The shift to electric vehicles will be an earthquake for the car industry. The most obvious impact will be on the automotive supply chain, which in Europe alone accounts for an estimated 12 million jobs. Switching from the internal combustion drive chain will have dramatic implications. Manufacturers of gearboxes, fuel management and exhaust systems will be hard hit, as will thousands of sub-contractors, while producers of batteries, software and sensors will benefit.
Electric vehicles have far fewer moving parts and vastly reduced maintenance needs; most tuning can be done via software updates. Meanwhile, driver support software—collision avoidance, lane maintenance, tiredness alerts, driverless parking and so on—will dramatically reduce numbers of accidents. With workshop time almost eliminated, dealerships will be replaced by city-centre showrooms.
But the impact of this earthquake will not be confined to the car industry, it will generate tsunamis that will rip through many other sectors of the economy.
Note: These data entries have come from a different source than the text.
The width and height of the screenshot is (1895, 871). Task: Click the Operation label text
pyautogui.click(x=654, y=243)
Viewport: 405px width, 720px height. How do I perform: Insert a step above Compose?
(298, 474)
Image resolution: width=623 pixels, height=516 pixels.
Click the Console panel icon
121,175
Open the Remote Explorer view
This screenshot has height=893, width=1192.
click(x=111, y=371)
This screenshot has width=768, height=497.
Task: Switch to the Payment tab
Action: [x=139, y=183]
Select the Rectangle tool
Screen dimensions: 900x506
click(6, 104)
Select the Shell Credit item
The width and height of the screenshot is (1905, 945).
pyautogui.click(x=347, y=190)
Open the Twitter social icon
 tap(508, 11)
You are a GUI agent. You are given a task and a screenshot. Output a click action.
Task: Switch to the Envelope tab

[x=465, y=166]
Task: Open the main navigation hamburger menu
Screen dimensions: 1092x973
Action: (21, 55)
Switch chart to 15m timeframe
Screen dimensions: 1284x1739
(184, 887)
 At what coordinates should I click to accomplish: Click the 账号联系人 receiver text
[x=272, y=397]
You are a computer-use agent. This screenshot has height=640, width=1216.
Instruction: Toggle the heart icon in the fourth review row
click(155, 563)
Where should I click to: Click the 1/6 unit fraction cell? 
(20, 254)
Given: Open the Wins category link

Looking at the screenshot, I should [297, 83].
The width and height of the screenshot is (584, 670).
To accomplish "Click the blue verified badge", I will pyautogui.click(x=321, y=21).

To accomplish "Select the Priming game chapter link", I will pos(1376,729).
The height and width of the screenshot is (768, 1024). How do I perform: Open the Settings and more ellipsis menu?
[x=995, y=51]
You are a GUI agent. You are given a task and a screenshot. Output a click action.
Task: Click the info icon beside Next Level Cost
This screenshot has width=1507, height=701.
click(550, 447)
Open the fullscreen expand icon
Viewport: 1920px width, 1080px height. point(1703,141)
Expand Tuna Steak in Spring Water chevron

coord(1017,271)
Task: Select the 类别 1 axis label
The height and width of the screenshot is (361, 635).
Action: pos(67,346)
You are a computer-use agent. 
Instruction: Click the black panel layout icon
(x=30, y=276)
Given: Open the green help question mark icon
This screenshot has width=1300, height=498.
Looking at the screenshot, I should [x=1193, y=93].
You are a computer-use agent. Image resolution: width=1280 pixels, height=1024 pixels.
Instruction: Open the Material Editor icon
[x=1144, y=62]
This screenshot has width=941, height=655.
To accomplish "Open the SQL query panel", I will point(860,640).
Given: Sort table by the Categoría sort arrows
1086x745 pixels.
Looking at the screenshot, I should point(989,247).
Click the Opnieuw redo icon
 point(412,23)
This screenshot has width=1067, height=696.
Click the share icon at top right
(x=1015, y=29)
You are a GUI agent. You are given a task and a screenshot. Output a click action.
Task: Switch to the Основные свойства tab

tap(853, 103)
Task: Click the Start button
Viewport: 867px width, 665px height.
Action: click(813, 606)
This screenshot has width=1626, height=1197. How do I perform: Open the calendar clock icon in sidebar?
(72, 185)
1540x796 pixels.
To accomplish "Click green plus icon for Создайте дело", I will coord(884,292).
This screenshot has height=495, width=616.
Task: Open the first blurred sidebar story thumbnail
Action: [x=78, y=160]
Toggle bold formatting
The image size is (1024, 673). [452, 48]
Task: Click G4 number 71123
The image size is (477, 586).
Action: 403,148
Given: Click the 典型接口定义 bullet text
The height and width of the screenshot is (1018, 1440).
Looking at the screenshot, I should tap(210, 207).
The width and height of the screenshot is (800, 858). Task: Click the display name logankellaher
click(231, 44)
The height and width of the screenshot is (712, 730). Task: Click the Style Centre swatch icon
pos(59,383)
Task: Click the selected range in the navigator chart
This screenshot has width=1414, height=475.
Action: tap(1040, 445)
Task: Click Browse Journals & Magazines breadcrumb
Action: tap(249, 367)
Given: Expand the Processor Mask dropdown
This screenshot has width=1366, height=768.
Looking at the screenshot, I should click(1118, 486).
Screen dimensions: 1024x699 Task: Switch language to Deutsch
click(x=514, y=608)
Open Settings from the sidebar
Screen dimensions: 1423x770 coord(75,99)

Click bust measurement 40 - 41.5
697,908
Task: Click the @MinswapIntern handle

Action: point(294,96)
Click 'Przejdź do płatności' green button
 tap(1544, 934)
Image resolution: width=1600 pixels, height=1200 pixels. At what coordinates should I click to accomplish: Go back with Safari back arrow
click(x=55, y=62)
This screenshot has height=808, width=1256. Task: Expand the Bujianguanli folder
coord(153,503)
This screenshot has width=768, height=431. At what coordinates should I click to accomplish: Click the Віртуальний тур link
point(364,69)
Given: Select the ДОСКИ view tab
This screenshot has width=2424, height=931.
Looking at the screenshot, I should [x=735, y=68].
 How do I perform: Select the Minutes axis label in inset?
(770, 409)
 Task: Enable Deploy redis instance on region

There will be plenty of winners, and plenty of losers.
Demand for battery chemicals—in particular lithium, for the foreseeable future—will soar, as will demand for rare earths, needed in modern motors and electrical components. The use of steel will decline, as manufacturers strive to counteract battery weight, while the use of resins, composite materials and aerogels will increase.
Electric vehicles will add up to 11 per cent to global annual electricity demand by 2040. But it’s not just about megawatt hours: vehicles can be charged when solar and wind energy are generating strongly, and they could even discharge back into the grid when the network is short of capacity. Once there are enough second-hand electric vehicle batteries on the market, they could be used for stationary storage, further improving the economics of intermittent renewables.
With over $1trn of oil projects cancelled in the aftermath of the 2014 oil price crash, the orthodox view is that oil prices will eventually soar again. However, BNEF has estimated that electric vehicles will remove demand for at least 13 million barrels of oil per day by 2040, relative to business-as-usual. Expect more downsizing and consolidation in the oil sector, as well as more pain among oil-exporting nations.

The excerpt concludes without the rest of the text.